_What to work on_
Exactly and in full, give the records again.
--- Exercise data Enclosed Below ---
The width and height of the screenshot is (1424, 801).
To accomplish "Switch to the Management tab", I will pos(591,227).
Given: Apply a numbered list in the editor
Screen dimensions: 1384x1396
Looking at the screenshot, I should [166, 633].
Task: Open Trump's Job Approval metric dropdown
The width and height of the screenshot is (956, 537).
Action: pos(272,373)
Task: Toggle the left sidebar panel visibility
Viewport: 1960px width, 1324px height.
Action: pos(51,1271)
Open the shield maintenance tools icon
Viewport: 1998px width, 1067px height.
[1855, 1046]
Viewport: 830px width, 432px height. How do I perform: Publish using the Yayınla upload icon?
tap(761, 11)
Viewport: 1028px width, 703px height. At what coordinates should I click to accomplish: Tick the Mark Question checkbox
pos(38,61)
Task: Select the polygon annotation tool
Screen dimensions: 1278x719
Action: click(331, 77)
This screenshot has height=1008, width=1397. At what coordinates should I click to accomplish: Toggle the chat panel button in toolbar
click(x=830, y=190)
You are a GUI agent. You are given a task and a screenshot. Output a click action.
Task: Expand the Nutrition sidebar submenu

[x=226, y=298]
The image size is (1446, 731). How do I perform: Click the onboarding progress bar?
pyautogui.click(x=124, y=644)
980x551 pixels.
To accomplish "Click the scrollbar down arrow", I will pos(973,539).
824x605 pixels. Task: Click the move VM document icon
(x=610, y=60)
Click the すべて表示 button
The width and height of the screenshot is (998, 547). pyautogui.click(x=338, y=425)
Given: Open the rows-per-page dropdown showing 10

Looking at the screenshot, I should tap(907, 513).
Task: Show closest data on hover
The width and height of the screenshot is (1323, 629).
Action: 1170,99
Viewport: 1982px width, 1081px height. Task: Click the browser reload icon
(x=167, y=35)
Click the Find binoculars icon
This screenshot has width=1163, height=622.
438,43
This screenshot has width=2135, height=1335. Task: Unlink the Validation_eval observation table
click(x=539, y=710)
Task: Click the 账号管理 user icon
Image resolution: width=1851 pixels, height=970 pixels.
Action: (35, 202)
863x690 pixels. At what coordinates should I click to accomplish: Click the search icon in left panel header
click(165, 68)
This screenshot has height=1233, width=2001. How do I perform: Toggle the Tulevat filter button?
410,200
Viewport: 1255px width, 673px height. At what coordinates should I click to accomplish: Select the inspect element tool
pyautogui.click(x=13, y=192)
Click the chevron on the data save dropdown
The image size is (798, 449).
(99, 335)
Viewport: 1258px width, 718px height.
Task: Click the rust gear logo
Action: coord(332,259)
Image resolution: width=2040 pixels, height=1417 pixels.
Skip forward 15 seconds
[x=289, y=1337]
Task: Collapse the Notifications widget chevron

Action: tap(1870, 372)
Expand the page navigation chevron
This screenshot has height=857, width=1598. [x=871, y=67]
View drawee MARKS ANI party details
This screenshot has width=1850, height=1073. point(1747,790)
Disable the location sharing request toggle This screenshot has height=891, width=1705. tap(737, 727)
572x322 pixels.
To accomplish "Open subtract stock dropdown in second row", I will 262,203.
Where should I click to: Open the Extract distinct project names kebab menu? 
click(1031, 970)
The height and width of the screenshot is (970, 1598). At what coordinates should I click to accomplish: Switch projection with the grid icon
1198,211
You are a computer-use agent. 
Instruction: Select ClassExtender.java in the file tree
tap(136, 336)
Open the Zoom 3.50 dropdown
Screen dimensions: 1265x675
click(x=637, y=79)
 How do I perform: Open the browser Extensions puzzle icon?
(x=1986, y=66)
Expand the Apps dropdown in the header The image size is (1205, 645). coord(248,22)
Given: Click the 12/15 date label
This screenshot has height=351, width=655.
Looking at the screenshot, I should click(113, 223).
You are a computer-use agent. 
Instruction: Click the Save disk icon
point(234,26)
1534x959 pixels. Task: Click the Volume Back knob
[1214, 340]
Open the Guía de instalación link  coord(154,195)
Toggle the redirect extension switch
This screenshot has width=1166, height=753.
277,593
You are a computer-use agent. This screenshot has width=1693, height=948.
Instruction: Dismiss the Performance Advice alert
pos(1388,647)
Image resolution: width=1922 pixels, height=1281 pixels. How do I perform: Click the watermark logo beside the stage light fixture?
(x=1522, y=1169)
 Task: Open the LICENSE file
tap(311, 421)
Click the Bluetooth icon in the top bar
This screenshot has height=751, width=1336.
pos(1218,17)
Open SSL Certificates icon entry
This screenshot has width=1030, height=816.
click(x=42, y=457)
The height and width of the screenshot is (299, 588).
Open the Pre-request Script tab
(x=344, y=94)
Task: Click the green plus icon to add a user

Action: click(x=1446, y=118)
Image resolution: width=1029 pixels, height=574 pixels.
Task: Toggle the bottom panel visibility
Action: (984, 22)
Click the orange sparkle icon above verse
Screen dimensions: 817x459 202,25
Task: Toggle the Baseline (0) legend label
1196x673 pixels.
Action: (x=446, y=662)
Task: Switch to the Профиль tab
--- End of Enclosed Exercise data ---
_Written answer_
The width and height of the screenshot is (1424, 801).
To accomplish "Switch to the Management tab", I will pos(591,227).
Given: Apply a numbered list in the editor
Screen dimensions: 1384x1396
Looking at the screenshot, I should [166, 633].
Task: Open Trump's Job Approval metric dropdown
The width and height of the screenshot is (956, 537).
Action: pos(272,373)
Task: Toggle the left sidebar panel visibility
Viewport: 1960px width, 1324px height.
Action: pos(51,1271)
Open the shield maintenance tools icon
Viewport: 1998px width, 1067px height.
[1855, 1046]
Viewport: 830px width, 432px height. How do I perform: Publish using the Yayınla upload icon?
tap(761, 11)
Viewport: 1028px width, 703px height. At what coordinates should I click to accomplish: Tick the Mark Question checkbox
pos(38,61)
Task: Select the polygon annotation tool
Screen dimensions: 1278x719
Action: click(331, 77)
This screenshot has height=1008, width=1397. At what coordinates should I click to accomplish: Toggle the chat panel button in toolbar
click(x=830, y=190)
You are a GUI agent. You are given a task and a screenshot. Output a click action.
Task: Expand the Nutrition sidebar submenu

[x=226, y=298]
The image size is (1446, 731). How do I perform: Click the onboarding progress bar?
pyautogui.click(x=124, y=644)
980x551 pixels.
To accomplish "Click the scrollbar down arrow", I will pos(973,539).
824x605 pixels. Task: Click the move VM document icon
(x=610, y=60)
Click the すべて表示 button
The width and height of the screenshot is (998, 547). pyautogui.click(x=338, y=425)
Given: Open the rows-per-page dropdown showing 10

Looking at the screenshot, I should tap(907, 513).
Task: Show closest data on hover
The width and height of the screenshot is (1323, 629).
Action: 1170,99
Viewport: 1982px width, 1081px height. Task: Click the browser reload icon
(x=167, y=35)
Click the Find binoculars icon
This screenshot has width=1163, height=622.
438,43
This screenshot has width=2135, height=1335. Task: Unlink the Validation_eval observation table
click(x=539, y=710)
Task: Click the 账号管理 user icon
Image resolution: width=1851 pixels, height=970 pixels.
Action: (35, 202)
863x690 pixels. At what coordinates should I click to accomplish: Click the search icon in left panel header
click(165, 68)
This screenshot has height=1233, width=2001. How do I perform: Toggle the Tulevat filter button?
410,200
Viewport: 1255px width, 673px height. At what coordinates should I click to accomplish: Select the inspect element tool
pyautogui.click(x=13, y=192)
Click the chevron on the data save dropdown
The image size is (798, 449).
(99, 335)
Viewport: 1258px width, 718px height.
Task: Click the rust gear logo
Action: coord(332,259)
Image resolution: width=2040 pixels, height=1417 pixels.
Skip forward 15 seconds
[x=289, y=1337]
Task: Collapse the Notifications widget chevron

Action: tap(1870, 372)
Expand the page navigation chevron
This screenshot has height=857, width=1598. [x=871, y=67]
View drawee MARKS ANI party details
This screenshot has width=1850, height=1073. point(1747,790)
Disable the location sharing request toggle This screenshot has height=891, width=1705. tap(737, 727)
572x322 pixels.
To accomplish "Open subtract stock dropdown in second row", I will 262,203.
Where should I click to: Open the Extract distinct project names kebab menu? 
click(1031, 970)
The height and width of the screenshot is (970, 1598). At what coordinates should I click to accomplish: Switch projection with the grid icon
1198,211
You are a computer-use agent. 
Instruction: Select ClassExtender.java in the file tree
tap(136, 336)
Open the Zoom 3.50 dropdown
Screen dimensions: 1265x675
click(x=637, y=79)
 How do I perform: Open the browser Extensions puzzle icon?
(x=1986, y=66)
Expand the Apps dropdown in the header The image size is (1205, 645). coord(248,22)
Given: Click the 12/15 date label
This screenshot has height=351, width=655.
Looking at the screenshot, I should click(113, 223).
You are a computer-use agent. 
Instruction: Click the Save disk icon
point(234,26)
1534x959 pixels. Task: Click the Volume Back knob
[1214, 340]
Open the Guía de instalación link  coord(154,195)
Toggle the redirect extension switch
This screenshot has width=1166, height=753.
277,593
You are a computer-use agent. This screenshot has width=1693, height=948.
Instruction: Dismiss the Performance Advice alert
pos(1388,647)
Image resolution: width=1922 pixels, height=1281 pixels. How do I perform: Click the watermark logo beside the stage light fixture?
(x=1522, y=1169)
 Task: Open the LICENSE file
tap(311, 421)
Click the Bluetooth icon in the top bar
This screenshot has height=751, width=1336.
pos(1218,17)
Open SSL Certificates icon entry
This screenshot has width=1030, height=816.
click(x=42, y=457)
The height and width of the screenshot is (299, 588).
Open the Pre-request Script tab
(x=344, y=94)
Task: Click the green plus icon to add a user

Action: click(x=1446, y=118)
Image resolution: width=1029 pixels, height=574 pixels.
Task: Toggle the bottom panel visibility
Action: (984, 22)
Click the orange sparkle icon above verse
Screen dimensions: 817x459 202,25
Task: Toggle the Baseline (0) legend label
1196x673 pixels.
Action: (x=446, y=662)
Task: Switch to the Профиль tab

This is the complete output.